_EXERCISE BRIEF_
From the data below, retype exactly the lines starting with the one that contains "The image size is (1568, 173)." and ending with the one that contains "You are a computer-use agent. Image", both included.

# # # # #

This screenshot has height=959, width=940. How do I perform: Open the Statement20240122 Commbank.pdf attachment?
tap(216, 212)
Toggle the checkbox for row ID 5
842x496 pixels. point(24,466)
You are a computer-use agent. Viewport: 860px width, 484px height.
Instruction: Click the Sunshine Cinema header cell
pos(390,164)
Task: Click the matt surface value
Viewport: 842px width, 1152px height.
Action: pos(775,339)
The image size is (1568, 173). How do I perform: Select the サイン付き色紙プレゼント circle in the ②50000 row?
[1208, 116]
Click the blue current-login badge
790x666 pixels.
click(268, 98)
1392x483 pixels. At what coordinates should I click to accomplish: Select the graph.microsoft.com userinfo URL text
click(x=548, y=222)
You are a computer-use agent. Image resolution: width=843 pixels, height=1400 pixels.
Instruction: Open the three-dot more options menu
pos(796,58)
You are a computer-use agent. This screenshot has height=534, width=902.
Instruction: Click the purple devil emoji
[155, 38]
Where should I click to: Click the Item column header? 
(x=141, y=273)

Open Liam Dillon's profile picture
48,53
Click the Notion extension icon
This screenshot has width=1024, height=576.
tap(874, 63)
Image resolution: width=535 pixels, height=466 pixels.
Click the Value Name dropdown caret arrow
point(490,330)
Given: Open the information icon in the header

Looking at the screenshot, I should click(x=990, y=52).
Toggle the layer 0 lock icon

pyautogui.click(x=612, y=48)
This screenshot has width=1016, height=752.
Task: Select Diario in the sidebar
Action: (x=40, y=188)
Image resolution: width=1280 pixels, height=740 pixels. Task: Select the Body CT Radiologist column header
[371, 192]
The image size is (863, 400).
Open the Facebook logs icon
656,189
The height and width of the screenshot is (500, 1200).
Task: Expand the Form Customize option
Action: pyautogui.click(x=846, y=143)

# # # # #

_TASK RESULT_
The image size is (1568, 173). How do I perform: Select the サイン付き色紙プレゼント circle in the ②50000 row?
[1208, 116]
Click the blue current-login badge
790x666 pixels.
click(268, 98)
1392x483 pixels. At what coordinates should I click to accomplish: Select the graph.microsoft.com userinfo URL text
click(x=548, y=222)
You are a computer-use agent. Image resolution: width=843 pixels, height=1400 pixels.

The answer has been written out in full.